Po raz ostatni Falkowska wygrała w rywalizacji singlowej w październiku 2023 roku, a więc pół roku temu. Wówczas pokonała Alexandrę Ignatik w I rundzie ITF w Santa Margerita di Pula. Na kolejnym etapie zmagań uległa Vivian Wolff. I właśnie to potknięcie zapoczątkowało serię porażek. Przegrywała kolejno z Carole Monnet, Zhibek Kulambayevą, Sofią Costoulas, Cadence Brace, Arianną Zucchini i Alice Tubello.
Fatalną passę przełamała dopiero w drugim turnieju ITF w Burundi. Na jej drodze stanęła Maddalena Giordano. Mimo serii porażek w singlu to Polka była faworytką. Wskazywała na to, chociażby pozycja w rankingu WTA. Nasza rodaczka zajmuje 441., a rywalka 1343. miejsce. Mecz był dość zacięty, ale ostatecznie to Falkowskiej udało się wygrać 7:5, 6:4. Dzięki temu awansowała do II rundy, a tam jej rywalką będzie Kamilla Bartone. Mecz zaplanowano na czwartek 11 kwietnia.
Polka nie rywalizuje tylko w singlu w Burundi, ale i w deblu. Wygrała już pierwszy mecz w parze ze Stephanie Judith Visscher i awansowała do ćwierćfinału. Kolejne starcie rozegra także w czwartek, tuż po spotkaniu singlowym.
To właśnie w deblu Falkowska radzi sobie zdecydowanie lepiej i dość regularnie wygrywa, nawet turnieje. W tym roku triumfowała już w Sonarino i właśnie w Burundi we wcześniejszej imprezie.
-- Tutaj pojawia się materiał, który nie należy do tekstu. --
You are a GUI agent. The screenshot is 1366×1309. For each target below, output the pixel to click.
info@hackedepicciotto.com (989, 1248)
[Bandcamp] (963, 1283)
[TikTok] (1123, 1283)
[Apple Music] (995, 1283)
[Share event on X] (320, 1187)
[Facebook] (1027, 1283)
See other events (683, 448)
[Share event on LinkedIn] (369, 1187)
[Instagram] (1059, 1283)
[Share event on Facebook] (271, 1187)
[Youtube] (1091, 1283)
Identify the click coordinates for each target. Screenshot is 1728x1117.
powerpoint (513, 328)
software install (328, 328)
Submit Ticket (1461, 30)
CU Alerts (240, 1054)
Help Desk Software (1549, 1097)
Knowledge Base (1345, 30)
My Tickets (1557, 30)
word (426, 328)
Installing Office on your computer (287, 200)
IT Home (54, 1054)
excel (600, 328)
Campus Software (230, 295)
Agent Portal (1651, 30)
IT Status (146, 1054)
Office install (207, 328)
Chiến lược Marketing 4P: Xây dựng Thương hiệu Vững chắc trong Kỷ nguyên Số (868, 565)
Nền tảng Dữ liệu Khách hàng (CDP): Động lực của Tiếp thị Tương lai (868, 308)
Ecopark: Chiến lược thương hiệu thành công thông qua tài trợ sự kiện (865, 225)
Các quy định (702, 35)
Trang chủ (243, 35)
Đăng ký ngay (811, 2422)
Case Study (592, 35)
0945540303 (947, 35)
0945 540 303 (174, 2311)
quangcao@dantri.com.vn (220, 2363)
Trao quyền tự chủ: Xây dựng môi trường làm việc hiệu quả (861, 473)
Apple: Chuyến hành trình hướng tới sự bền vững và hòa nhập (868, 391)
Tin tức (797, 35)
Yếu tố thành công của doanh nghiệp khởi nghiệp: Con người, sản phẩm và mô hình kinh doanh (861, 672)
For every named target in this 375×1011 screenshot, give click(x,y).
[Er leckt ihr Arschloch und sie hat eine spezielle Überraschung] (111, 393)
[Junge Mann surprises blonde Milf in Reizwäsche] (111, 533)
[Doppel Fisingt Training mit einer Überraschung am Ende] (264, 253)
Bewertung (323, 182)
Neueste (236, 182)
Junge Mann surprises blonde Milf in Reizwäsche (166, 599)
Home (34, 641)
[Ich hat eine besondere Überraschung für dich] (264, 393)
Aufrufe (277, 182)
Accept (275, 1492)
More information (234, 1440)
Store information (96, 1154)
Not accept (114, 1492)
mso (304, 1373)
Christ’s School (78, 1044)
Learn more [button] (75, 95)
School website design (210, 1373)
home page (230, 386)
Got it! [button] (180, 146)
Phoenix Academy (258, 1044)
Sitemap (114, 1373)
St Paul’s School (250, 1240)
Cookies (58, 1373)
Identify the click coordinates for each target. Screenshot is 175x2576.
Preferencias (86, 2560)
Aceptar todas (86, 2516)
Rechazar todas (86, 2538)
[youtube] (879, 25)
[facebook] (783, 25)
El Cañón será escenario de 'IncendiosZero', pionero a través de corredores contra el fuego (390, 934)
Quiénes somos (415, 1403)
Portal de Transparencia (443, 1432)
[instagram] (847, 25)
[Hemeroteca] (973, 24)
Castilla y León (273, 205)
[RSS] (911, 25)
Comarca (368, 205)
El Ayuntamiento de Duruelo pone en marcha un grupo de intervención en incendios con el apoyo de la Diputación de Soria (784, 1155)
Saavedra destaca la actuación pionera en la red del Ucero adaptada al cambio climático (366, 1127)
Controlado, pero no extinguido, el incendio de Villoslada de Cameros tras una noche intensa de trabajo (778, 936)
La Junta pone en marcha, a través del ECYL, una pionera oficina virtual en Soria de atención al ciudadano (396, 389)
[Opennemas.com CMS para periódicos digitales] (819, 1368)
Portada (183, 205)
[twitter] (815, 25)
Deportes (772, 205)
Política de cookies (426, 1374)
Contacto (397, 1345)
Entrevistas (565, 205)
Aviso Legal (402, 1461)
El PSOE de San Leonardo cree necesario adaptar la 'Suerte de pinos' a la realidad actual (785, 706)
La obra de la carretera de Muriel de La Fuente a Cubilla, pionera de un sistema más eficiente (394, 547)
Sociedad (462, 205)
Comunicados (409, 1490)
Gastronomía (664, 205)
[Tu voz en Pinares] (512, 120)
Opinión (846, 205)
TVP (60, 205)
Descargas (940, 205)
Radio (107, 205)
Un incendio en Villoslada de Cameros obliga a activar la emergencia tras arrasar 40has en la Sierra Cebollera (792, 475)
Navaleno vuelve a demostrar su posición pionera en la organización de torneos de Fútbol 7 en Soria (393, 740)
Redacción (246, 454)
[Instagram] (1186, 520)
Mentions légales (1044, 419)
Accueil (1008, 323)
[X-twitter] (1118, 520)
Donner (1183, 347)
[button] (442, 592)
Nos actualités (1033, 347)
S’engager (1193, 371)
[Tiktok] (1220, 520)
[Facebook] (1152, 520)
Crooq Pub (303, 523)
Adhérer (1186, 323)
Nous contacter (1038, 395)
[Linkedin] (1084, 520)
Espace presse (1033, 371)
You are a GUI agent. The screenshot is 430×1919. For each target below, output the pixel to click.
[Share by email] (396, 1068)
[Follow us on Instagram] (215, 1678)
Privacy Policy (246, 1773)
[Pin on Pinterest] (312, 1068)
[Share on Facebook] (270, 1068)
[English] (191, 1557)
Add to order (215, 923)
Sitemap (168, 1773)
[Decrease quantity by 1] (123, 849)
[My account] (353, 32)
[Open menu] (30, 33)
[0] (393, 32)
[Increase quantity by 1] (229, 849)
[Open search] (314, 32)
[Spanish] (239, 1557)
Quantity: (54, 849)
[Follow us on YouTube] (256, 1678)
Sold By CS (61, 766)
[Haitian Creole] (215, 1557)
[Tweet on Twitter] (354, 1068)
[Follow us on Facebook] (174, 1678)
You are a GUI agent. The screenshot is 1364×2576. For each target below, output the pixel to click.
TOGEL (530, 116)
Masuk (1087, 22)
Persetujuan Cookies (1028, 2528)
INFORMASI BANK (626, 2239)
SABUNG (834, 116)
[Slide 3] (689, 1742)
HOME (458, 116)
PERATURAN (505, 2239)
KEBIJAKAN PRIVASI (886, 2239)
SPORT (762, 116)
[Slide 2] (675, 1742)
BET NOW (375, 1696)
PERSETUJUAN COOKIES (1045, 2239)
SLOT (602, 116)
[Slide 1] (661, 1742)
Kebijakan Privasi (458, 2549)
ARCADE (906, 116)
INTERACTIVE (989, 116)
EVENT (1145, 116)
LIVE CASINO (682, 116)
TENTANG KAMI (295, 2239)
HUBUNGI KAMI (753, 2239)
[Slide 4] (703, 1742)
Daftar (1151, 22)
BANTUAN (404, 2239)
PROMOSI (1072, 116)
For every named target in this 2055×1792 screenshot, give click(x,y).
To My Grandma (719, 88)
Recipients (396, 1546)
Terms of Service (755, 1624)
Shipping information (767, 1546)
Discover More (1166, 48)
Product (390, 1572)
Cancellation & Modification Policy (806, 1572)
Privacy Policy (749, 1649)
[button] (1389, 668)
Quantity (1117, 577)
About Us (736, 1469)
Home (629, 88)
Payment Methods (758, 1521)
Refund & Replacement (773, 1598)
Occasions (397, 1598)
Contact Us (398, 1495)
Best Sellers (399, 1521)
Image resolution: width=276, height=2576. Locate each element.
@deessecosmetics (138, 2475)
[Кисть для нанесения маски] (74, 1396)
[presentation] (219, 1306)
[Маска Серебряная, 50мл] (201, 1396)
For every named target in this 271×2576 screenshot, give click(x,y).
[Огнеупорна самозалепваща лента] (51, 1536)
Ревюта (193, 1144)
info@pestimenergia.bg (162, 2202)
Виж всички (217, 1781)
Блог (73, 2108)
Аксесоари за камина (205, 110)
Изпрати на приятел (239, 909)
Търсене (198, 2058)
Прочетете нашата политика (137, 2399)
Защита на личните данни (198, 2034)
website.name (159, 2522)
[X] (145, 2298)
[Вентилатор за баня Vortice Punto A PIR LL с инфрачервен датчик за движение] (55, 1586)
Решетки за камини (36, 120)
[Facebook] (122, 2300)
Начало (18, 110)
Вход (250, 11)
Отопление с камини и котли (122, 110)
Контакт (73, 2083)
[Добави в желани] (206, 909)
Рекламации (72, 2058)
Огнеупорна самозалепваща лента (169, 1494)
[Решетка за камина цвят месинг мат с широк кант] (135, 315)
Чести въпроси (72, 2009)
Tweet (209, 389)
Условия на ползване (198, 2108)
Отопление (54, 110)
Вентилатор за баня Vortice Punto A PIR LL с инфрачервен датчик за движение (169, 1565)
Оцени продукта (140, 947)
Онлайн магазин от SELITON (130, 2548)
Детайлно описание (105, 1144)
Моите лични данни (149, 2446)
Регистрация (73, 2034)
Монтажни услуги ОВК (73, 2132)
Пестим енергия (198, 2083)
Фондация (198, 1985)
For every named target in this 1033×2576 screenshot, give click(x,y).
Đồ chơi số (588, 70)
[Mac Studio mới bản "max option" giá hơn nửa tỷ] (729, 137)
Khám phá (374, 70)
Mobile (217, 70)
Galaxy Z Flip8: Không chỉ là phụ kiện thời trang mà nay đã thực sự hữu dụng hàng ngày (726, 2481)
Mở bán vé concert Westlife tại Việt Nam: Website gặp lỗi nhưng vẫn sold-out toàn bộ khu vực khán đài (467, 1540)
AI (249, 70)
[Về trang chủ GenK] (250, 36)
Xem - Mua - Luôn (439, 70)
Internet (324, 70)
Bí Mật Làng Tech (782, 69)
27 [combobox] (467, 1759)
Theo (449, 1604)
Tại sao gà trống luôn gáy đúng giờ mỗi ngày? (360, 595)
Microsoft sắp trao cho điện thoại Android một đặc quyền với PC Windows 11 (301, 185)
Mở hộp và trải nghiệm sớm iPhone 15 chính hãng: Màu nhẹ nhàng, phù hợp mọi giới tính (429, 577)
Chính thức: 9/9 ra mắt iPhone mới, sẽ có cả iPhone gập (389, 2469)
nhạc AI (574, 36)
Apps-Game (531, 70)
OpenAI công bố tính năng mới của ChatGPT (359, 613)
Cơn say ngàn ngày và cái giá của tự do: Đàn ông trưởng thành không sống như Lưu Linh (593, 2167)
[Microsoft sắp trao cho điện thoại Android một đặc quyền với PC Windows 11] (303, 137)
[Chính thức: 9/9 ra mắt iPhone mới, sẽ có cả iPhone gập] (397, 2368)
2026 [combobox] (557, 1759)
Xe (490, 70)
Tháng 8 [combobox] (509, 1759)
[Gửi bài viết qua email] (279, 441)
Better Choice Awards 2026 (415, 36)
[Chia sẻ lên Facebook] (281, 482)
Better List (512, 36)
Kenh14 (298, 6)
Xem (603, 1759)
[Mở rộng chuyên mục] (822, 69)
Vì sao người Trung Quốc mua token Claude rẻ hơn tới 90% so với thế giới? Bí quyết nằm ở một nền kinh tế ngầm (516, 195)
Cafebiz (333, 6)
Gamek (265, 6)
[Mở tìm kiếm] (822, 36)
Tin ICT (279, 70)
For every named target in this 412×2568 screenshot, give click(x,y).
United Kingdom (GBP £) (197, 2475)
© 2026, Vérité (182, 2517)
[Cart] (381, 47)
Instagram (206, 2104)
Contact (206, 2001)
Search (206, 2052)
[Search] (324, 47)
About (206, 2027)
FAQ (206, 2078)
Falkowska nie jest jedyną Polką, która w najbliższych dniach pojawi się na kortach. Do gry wróci też Świątek, która wystąpi w Billie Jean King Cup. W składzie na ten turniej znalazły się również Magdalena Fręch, Katarzyna Kawa i Maja Chwalińska. Z powodów rodzinnych wycofała się Magda Linette. Rywalkami Biało-Czerwonych będą Szwajcarki. Pierwszy pojedynek już w piątek 12 kwietnia.